EXERCISE DESCRIPTION ▸ Each entry listed below should be reproduced word for word.

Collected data
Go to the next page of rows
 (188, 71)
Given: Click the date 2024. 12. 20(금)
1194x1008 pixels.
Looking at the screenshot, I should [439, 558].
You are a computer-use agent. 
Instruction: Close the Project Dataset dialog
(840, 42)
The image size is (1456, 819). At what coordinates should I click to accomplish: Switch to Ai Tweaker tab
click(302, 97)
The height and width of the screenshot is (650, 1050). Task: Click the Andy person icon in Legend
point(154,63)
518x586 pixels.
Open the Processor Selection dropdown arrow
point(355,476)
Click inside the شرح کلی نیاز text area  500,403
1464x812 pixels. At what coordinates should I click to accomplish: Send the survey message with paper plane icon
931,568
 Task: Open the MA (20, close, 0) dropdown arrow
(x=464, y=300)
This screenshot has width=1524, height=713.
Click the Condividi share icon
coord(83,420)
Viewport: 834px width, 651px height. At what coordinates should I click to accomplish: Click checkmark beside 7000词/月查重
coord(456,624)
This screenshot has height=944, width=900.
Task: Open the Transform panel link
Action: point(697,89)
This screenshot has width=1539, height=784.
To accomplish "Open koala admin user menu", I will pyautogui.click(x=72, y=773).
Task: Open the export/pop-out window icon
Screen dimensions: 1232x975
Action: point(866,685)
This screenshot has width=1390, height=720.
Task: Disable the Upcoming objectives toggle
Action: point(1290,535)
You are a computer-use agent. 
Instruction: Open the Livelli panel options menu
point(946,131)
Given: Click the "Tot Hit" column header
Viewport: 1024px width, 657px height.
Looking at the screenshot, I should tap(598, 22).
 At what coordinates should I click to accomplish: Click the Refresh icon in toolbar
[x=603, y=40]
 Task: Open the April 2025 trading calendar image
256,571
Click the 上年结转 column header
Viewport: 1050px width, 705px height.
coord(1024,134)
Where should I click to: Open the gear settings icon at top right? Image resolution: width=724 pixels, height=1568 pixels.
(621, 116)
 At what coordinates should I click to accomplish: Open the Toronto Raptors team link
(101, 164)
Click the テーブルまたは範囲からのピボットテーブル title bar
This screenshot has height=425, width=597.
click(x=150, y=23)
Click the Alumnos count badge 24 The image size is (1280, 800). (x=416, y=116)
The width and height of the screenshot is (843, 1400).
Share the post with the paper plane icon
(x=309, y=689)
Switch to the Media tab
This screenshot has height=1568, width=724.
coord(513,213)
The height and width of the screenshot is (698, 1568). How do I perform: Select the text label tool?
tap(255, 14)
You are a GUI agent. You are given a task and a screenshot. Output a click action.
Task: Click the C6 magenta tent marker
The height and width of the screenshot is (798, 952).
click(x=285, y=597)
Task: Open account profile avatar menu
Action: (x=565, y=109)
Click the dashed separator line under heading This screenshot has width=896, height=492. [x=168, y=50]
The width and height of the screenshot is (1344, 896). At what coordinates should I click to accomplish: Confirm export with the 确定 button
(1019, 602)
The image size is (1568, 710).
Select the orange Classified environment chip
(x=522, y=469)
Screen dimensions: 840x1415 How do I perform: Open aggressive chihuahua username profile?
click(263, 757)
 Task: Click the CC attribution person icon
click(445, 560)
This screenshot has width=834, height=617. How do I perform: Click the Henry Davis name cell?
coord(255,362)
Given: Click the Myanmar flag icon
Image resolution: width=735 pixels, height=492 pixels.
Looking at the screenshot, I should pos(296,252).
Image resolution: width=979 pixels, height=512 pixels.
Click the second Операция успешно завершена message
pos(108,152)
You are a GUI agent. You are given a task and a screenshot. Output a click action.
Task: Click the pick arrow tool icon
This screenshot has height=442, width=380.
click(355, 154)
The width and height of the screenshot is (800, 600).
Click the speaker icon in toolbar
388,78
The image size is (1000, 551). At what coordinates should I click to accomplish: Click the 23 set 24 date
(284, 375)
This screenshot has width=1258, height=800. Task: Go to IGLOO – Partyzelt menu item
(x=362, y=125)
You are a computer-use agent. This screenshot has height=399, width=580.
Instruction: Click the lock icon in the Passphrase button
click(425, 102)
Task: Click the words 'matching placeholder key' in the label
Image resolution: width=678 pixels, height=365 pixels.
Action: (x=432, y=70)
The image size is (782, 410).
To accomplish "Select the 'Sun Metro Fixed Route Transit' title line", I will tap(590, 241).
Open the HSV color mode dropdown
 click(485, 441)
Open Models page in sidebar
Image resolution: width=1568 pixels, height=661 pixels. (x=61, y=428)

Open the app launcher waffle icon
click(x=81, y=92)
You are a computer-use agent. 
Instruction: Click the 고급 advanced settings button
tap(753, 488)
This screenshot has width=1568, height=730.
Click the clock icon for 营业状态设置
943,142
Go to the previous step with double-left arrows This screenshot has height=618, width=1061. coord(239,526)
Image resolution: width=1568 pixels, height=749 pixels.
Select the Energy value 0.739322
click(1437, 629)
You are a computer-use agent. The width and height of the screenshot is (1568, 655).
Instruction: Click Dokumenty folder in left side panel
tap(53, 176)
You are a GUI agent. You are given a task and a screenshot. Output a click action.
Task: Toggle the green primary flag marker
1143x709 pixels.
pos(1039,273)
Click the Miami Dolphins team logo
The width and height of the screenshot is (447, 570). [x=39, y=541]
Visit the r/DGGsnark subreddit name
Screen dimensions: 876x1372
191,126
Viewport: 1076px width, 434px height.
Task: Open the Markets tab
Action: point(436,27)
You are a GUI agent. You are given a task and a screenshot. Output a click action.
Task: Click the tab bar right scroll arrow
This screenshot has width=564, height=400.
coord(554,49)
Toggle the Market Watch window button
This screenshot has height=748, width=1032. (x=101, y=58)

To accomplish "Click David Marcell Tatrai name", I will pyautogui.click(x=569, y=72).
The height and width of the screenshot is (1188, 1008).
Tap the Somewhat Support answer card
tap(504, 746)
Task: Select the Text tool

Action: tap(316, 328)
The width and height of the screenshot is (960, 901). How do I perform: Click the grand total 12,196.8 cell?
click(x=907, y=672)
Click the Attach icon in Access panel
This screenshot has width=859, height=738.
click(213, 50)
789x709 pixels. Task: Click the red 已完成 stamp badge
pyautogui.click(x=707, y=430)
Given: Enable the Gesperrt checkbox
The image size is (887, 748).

EXPECTED ANSWER ▸
Go to the next page of rows
 (188, 71)
Given: Click the date 2024. 12. 20(금)
1194x1008 pixels.
Looking at the screenshot, I should [439, 558].
You are a computer-use agent. 
Instruction: Close the Project Dataset dialog
(840, 42)
The image size is (1456, 819). At what coordinates should I click to accomplish: Switch to Ai Tweaker tab
click(302, 97)
The height and width of the screenshot is (650, 1050). Task: Click the Andy person icon in Legend
point(154,63)
518x586 pixels.
Open the Processor Selection dropdown arrow
point(355,476)
Click inside the شرح کلی نیاز text area  500,403
1464x812 pixels. At what coordinates should I click to accomplish: Send the survey message with paper plane icon
931,568
 Task: Open the MA (20, close, 0) dropdown arrow
(x=464, y=300)
This screenshot has width=1524, height=713.
Click the Condividi share icon
coord(83,420)
Viewport: 834px width, 651px height. At what coordinates should I click to accomplish: Click checkmark beside 7000词/月查重
coord(456,624)
This screenshot has height=944, width=900.
Task: Open the Transform panel link
Action: point(697,89)
This screenshot has width=1539, height=784.
To accomplish "Open koala admin user menu", I will pyautogui.click(x=72, y=773).
Task: Open the export/pop-out window icon
Screen dimensions: 1232x975
Action: point(866,685)
This screenshot has width=1390, height=720.
Task: Disable the Upcoming objectives toggle
Action: point(1290,535)
You are a computer-use agent. 
Instruction: Open the Livelli panel options menu
point(946,131)
Given: Click the "Tot Hit" column header
Viewport: 1024px width, 657px height.
Looking at the screenshot, I should tap(598, 22).
 At what coordinates should I click to accomplish: Click the Refresh icon in toolbar
[x=603, y=40]
 Task: Open the April 2025 trading calendar image
256,571
Click the 上年结转 column header
Viewport: 1050px width, 705px height.
coord(1024,134)
Where should I click to: Open the gear settings icon at top right? Image resolution: width=724 pixels, height=1568 pixels.
(621, 116)
 At what coordinates should I click to accomplish: Open the Toronto Raptors team link
(101, 164)
Click the テーブルまたは範囲からのピボットテーブル title bar
This screenshot has height=425, width=597.
click(x=150, y=23)
Click the Alumnos count badge 24 The image size is (1280, 800). (x=416, y=116)
The width and height of the screenshot is (843, 1400).
Share the post with the paper plane icon
(x=309, y=689)
Switch to the Media tab
This screenshot has height=1568, width=724.
coord(513,213)
The height and width of the screenshot is (698, 1568). How do I perform: Select the text label tool?
tap(255, 14)
You are a GUI agent. You are given a task and a screenshot. Output a click action.
Task: Click the C6 magenta tent marker
The height and width of the screenshot is (798, 952).
click(x=285, y=597)
Task: Open account profile avatar menu
Action: (x=565, y=109)
Click the dashed separator line under heading This screenshot has width=896, height=492. [x=168, y=50]
The width and height of the screenshot is (1344, 896). At what coordinates should I click to accomplish: Confirm export with the 确定 button
(1019, 602)
The image size is (1568, 710).
Select the orange Classified environment chip
(x=522, y=469)
Screen dimensions: 840x1415 How do I perform: Open aggressive chihuahua username profile?
click(263, 757)
 Task: Click the CC attribution person icon
click(445, 560)
This screenshot has width=834, height=617. How do I perform: Click the Henry Davis name cell?
coord(255,362)
Given: Click the Myanmar flag icon
Image resolution: width=735 pixels, height=492 pixels.
Looking at the screenshot, I should pos(296,252).
Image resolution: width=979 pixels, height=512 pixels.
Click the second Операция успешно завершена message
pos(108,152)
You are a GUI agent. You are given a task and a screenshot. Output a click action.
Task: Click the pick arrow tool icon
This screenshot has height=442, width=380.
click(355, 154)
The width and height of the screenshot is (800, 600).
Click the speaker icon in toolbar
388,78
The image size is (1000, 551). At what coordinates should I click to accomplish: Click the 23 set 24 date
(284, 375)
This screenshot has width=1258, height=800. Task: Go to IGLOO – Partyzelt menu item
(x=362, y=125)
You are a computer-use agent. This screenshot has height=399, width=580.
Instruction: Click the lock icon in the Passphrase button
click(425, 102)
Task: Click the words 'matching placeholder key' in the label
Image resolution: width=678 pixels, height=365 pixels.
Action: (x=432, y=70)
The image size is (782, 410).
To accomplish "Select the 'Sun Metro Fixed Route Transit' title line", I will tap(590, 241).
Open the HSV color mode dropdown
 click(485, 441)
Open Models page in sidebar
Image resolution: width=1568 pixels, height=661 pixels. (x=61, y=428)

Open the app launcher waffle icon
click(x=81, y=92)
You are a computer-use agent. 
Instruction: Click the 고급 advanced settings button
tap(753, 488)
This screenshot has width=1568, height=730.
Click the clock icon for 营业状态设置
943,142
Go to the previous step with double-left arrows This screenshot has height=618, width=1061. coord(239,526)
Image resolution: width=1568 pixels, height=749 pixels.
Select the Energy value 0.739322
click(1437, 629)
You are a computer-use agent. The width and height of the screenshot is (1568, 655).
Instruction: Click Dokumenty folder in left side panel
tap(53, 176)
You are a GUI agent. You are given a task and a screenshot. Output a click action.
Task: Toggle the green primary flag marker
1143x709 pixels.
pos(1039,273)
Click the Miami Dolphins team logo
The width and height of the screenshot is (447, 570). [x=39, y=541]
Visit the r/DGGsnark subreddit name
Screen dimensions: 876x1372
191,126
Viewport: 1076px width, 434px height.
Task: Open the Markets tab
Action: point(436,27)
You are a GUI agent. You are given a task and a screenshot. Output a click action.
Task: Click the tab bar right scroll arrow
This screenshot has width=564, height=400.
coord(554,49)
Toggle the Market Watch window button
This screenshot has height=748, width=1032. (x=101, y=58)

To accomplish "Click David Marcell Tatrai name", I will pyautogui.click(x=569, y=72).
The height and width of the screenshot is (1188, 1008).
Tap the Somewhat Support answer card
tap(504, 746)
Task: Select the Text tool

Action: tap(316, 328)
The width and height of the screenshot is (960, 901). How do I perform: Click the grand total 12,196.8 cell?
click(x=907, y=672)
Click the Attach icon in Access panel
This screenshot has width=859, height=738.
click(213, 50)
789x709 pixels. Task: Click the red 已完成 stamp badge
pyautogui.click(x=707, y=430)
Given: Enable the Gesperrt checkbox
The image size is (887, 748).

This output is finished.